◆ Exercise task A:
In the post on PJM capacity auction prices, rewrite the paragraph beginning "PJM’s capacity auction is intended" as a bulleted list that keeps its main facts.
◆ Exercise task B:
According to the post on PJM capacity auction prices, how long can a generator large enough to serve a large data center take to develop and construct?

◆ Document passage:
^^^^

Sustained High Prices in PJM Signal Need to Focus on Reforms That Will Get Projects Built Quickly

Posted by Jon Gordon on Jul 24, 2025 3:50:58 PM

Sustained High Prices in PJM Signal Need to Focus on Reforms that will Get Projects Built Quickly

The PJM capacity auction results once again highlight the critical need to immediately bring new generation, storage, and demand-side resources on-line. Wholesale electricity prices have once again increased in the PJM region, going up for most customers from $269.92/MW-day during the previous auction to $329.17/MW-day, even though consumers were protected from an even more significant increase by the newly implemented price cap. 

High auction prices are a direct result of insufficient supply to meet current demand for power. Though prices do provide a strong “build” signal for new generation, projects seeking to respond to that signal face several barriers that must be overcome.  

PJM’s capacity auction is intended to ensure that sufficient resources will be available to meet electricity demand in a future year. Prices in the auction are a reflection of demand (based on PJM’s load forecast) and supply (based on offers put in by existing and new generation, storage, and demand-side resources). In last year’s auction, prices cleared at $270/MW-day, which was 800% above the prior year; those prices started to hit consumers’ bills in June of this year, resulting in as much as a 20% cost increase for some customers. This year’s auction results come after a series of tweaks made by PJM that were intended to result in lower prices, but those changes were overwhelmed by 5.4 GW of load growth in this auction, attributable largely to data center growth. 

The sustained high prices for a second consecutive auction indicate that PJM’s modifications were not enough to compensate for the fact that demand is growing faster than new supply is entering the market. While the rapid increase in demand in the PJM region from data centers and other large loads is no longer breaking news, this demand growth has far outpaced the normal timeline for infrastructure planning and development – in other words, a data center can be constructed in 18 months, while a generator large enough to serve a large data center can take more than five years to develop and construct.

^^^^

◆ Supplied data:
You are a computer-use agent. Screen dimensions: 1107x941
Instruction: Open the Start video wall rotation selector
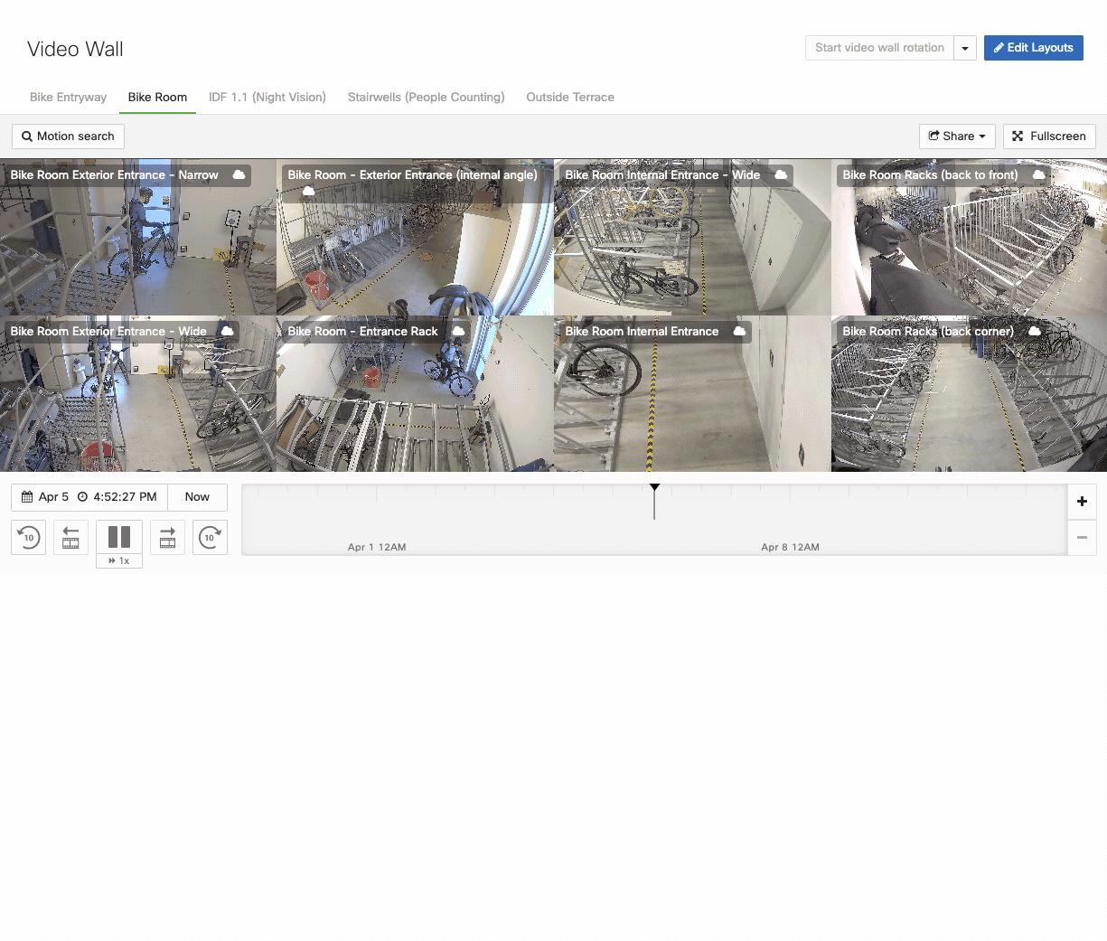(879, 47)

^^^^

◆ Task answer A:
- PJM’s capacity auction aims to ensure enough resources are available to meet electricity demand in a future year.
- Auction prices reflect demand, based on PJM’s load forecast, and supply, based on offers from existing and new generation, storage, and demand-side resources.
- Last year’s auction cleared at $270/MW-day, 800% above the prior year. Those prices reached consumers’ bills in June of this year and raised costs by as much as 20% for some customers.
- This year’s results follow PJM tweaks meant to lower prices. However, 5.4 GW of load growth, largely from data centers, overwhelmed those changes.

◆ Task answer B:
More than five years.